# AIM OF THE TASK
Format every item below as a JSON list of strings, with one string for each line and no strings for blank lines.

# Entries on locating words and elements

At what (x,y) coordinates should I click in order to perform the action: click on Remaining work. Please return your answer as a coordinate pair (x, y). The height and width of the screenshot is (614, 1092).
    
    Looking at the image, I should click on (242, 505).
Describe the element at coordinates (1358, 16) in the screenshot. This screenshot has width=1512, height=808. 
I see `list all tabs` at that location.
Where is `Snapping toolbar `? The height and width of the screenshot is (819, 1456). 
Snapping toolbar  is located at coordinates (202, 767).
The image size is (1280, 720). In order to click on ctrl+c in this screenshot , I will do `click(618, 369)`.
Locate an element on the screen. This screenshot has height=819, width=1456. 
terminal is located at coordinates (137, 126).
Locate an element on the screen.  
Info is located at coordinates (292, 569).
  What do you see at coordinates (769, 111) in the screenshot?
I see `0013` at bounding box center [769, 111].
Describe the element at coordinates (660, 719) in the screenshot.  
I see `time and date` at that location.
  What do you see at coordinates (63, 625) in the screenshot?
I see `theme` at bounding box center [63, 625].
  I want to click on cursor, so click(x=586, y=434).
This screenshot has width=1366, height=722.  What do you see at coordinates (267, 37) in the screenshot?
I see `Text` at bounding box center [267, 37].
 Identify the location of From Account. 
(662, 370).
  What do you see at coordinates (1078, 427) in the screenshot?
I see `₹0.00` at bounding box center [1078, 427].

# TASK SOLUTION
[
  "At what (x,y) coordinates should I click in order to perform the action: click on Remaining work. Please return your answer as a coordinate pair (x, y). The height and width of the screenshot is (614, 1092).",
  "    Looking at the image, I should click on (242, 505).",
  "Describe the element at coordinates (1358, 16) in the screenshot. This screenshot has width=1512, height=808. ",
  "I see `list all tabs` at that location.",
  "Where is `Snapping toolbar `? The height and width of the screenshot is (819, 1456). ",
  "Snapping toolbar  is located at coordinates (202, 767).",
  "The image size is (1280, 720). In order to click on ctrl+c in this screenshot , I will do `click(618, 369)`.",
  "Locate an element on the screen. This screenshot has height=819, width=1456. ",
  "terminal is located at coordinates (137, 126).",
  "Locate an element on the screen.  ",
  "Info is located at coordinates (292, 569).",
  "  What do you see at coordinates (769, 111) in the screenshot?",
  "I see `0013` at bounding box center [769, 111].",
  "Describe the element at coordinates (660, 719) in the screenshot.  ",
  "I see `time and date` at that location.",
  "  What do you see at coordinates (63, 625) in the screenshot?",
  "I see `theme` at bounding box center [63, 625].",
  "  I want to click on cursor, so click(x=586, y=434).",
  "This screenshot has width=1366, height=722.  What do you see at coordinates (267, 37) in the screenshot?",
  "I see `Text` at bounding box center [267, 37].",
  " Identify the location of From Account. ",
  "(662, 370).",
  "  What do you see at coordinates (1078, 427) in the screenshot?",
  "I see `₹0.00` at bounding box center [1078, 427]."
]